§ **Instrucciones**
1. Reescriba en forma de lista breve el párrafo del texto sobre la Unidad 731 que comienza con «La Fortaleza de Zma fue vaciada», conservando sus hechos principales.
2. Devuelva sin modificación alguna el fragmento del texto sobre la Unidad 731 que va desde "La Fortaleza de" hasta "de madera desechables.", este último incluido.
3. Prosiga el texto sobre la Unidad 731 a partir de la última oración mostrada.

§ **Texto proporcionado**
++++++++++++++++++++
Pero, tras bastidores, Ishii creó una subdivisión secreta: la Unidad Togo, que pronto sería renombrada como Unidad 731, el nombre que se convertiría en sinónimo de crueldad sin límites.
La Fortaleza de Zma fue vaciada de cualquier vestigio de vida civil. Todos los residentes de los alrededores fueron expulsados, y los trabajadores que construyeron los laboratorios y celdas secretas fueron ejecutados sumariamente tras completar sus tareas. Así, nadie podría contar lo que había sucedido allí.
Dentro de los muros de este castillo, los prisioneros eran tratados como «troncos», un apodo macabro usado por los científicos que se burlaban de sus víctimas como si fueran simples trozos de madera desechables.
++++++++++++++++++++
Extractos del conjunto de datos:
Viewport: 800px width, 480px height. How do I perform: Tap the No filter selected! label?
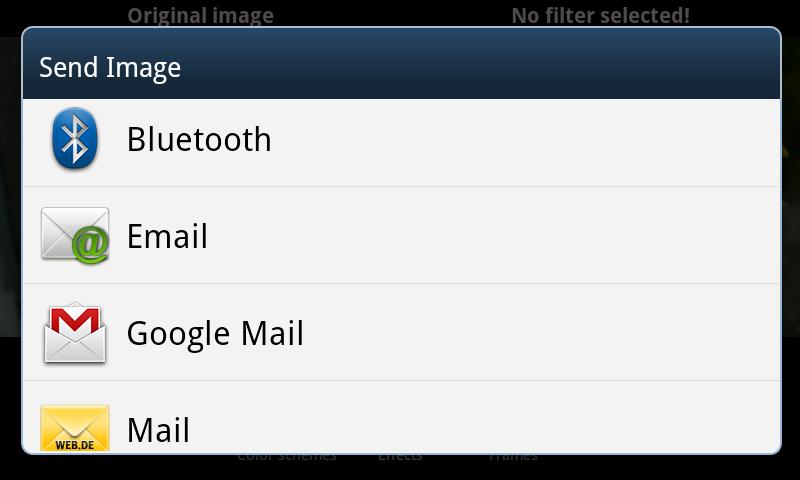coord(601,16)
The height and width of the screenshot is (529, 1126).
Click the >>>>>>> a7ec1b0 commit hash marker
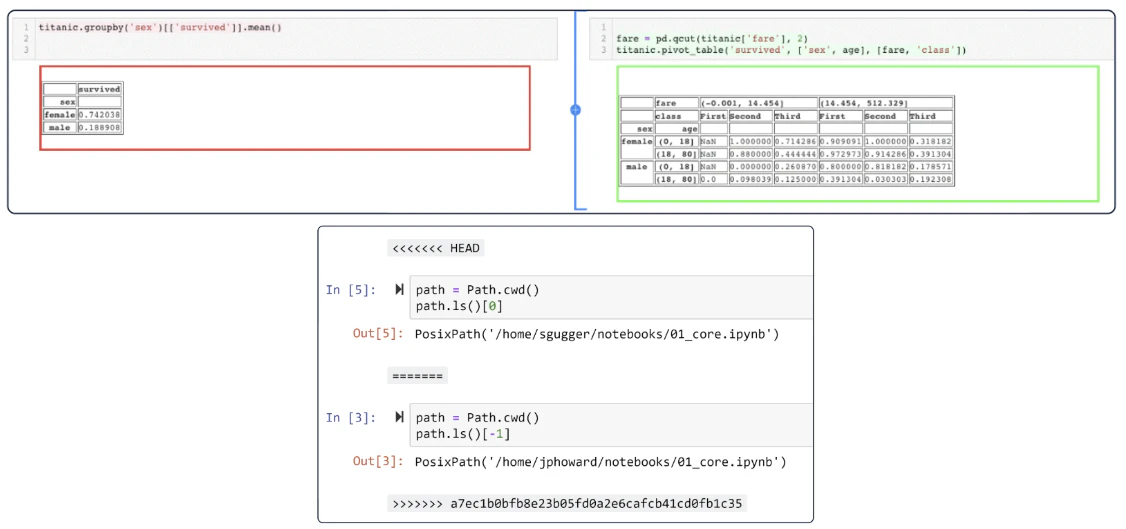point(567,503)
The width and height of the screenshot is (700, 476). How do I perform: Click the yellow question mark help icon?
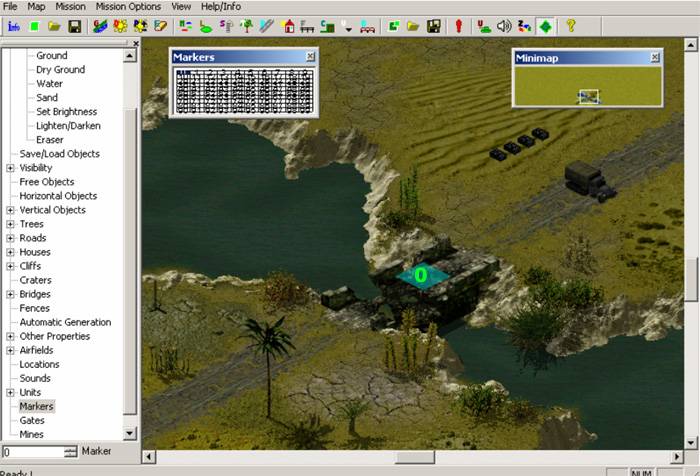pos(571,25)
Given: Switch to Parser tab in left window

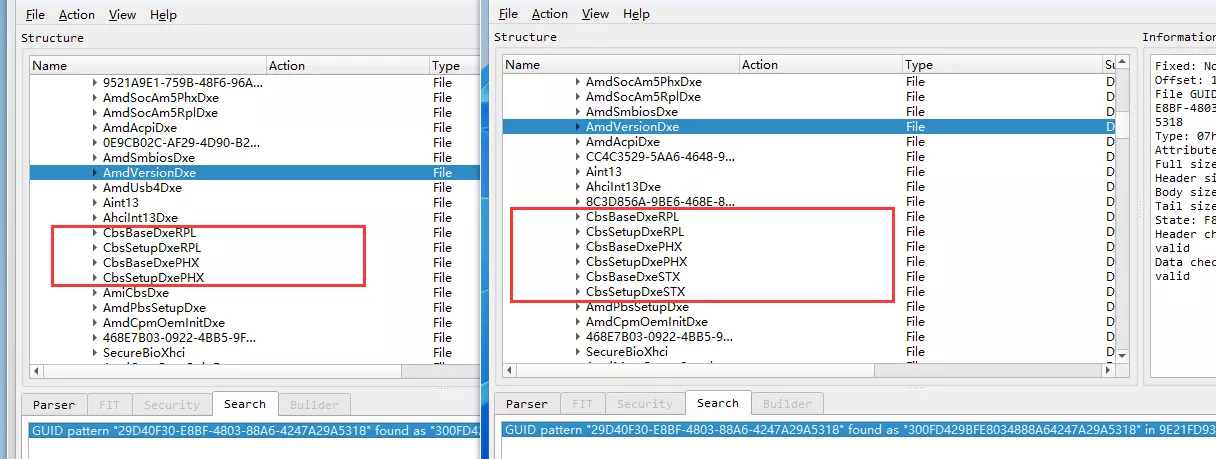Looking at the screenshot, I should [x=54, y=405].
++++++++++++++++++++
§ **Respuestas**
1.
- Se eliminó de la Fortaleza de Zma todo vestigio de vida civil.
- Se expulsó a todos los residentes de los alrededores.
- Los trabajadores que construyeron los laboratorios y las celdas secretas fueron ejecutados sumariamente al terminar sus tareas.
- Con ello se buscaba que nadie pudiera contar lo sucedido allí.

2.
La Fortaleza de Zma fue vaciada de cualquier vestigio de vida civil. Todos los residentes de los alrededores fueron expulsados, y los trabajadores que construyeron los laboratorios y celdas secretas fueron ejecutados sumariamente tras completar sus tareas. Así, nadie podría contar lo que había sucedido allí.
Dentro de los muros de este castillo, los prisioneros eran tratados como «troncos», un apodo macabro usado por los científicos que se burlaban de sus víctimas como si fueran simples trozos de madera desechables.

3.
Cobayas
La vida en la Unidad 731 era una pesadilla viva. Tan pronto como los prisioneros llegaban, eran bien tratados y alimentados. Pero esto no era por bondad, sino una preparación meticulosa. Querían que sus cobayas estuvieran en las mejores condiciones posibles para realizar los experimentos más grotescos imaginables. Y créeme, la muerte era el menor de los males allí.
- Pruebas con armas convencionales: En un escenario digno de una película de terror, los prisioneros eran atados en grupos mientras granadas eran detonadas para observar los daños causados a diferentes distancias. Otros eran utilizados como blancos humanos para balas o cuchillas especialmente afiladas, para analizar cómo perforaban la carne humana.
- Armas químicas y biológicas: Gas mostaza era lanzado sobre hombres, mujeres y niños. Algunos llevaban máscaras de gas, otros vestían ropa normal y otros, nada. Los científicos monitoreaban tranquilamente cuánto tiempo tardaba cada uno en sucumbir.
- Enfermedades como armas: Sífilis, gonorrea, peste bubónica. Los prisioneros eran infectados deliberadamente bajo el pretexto de «vacunas». Luego eran viviseccionados vivos, sin anestesia, para que los científicos pudieran observar el efecto de las enfermedades en sus cuerpos.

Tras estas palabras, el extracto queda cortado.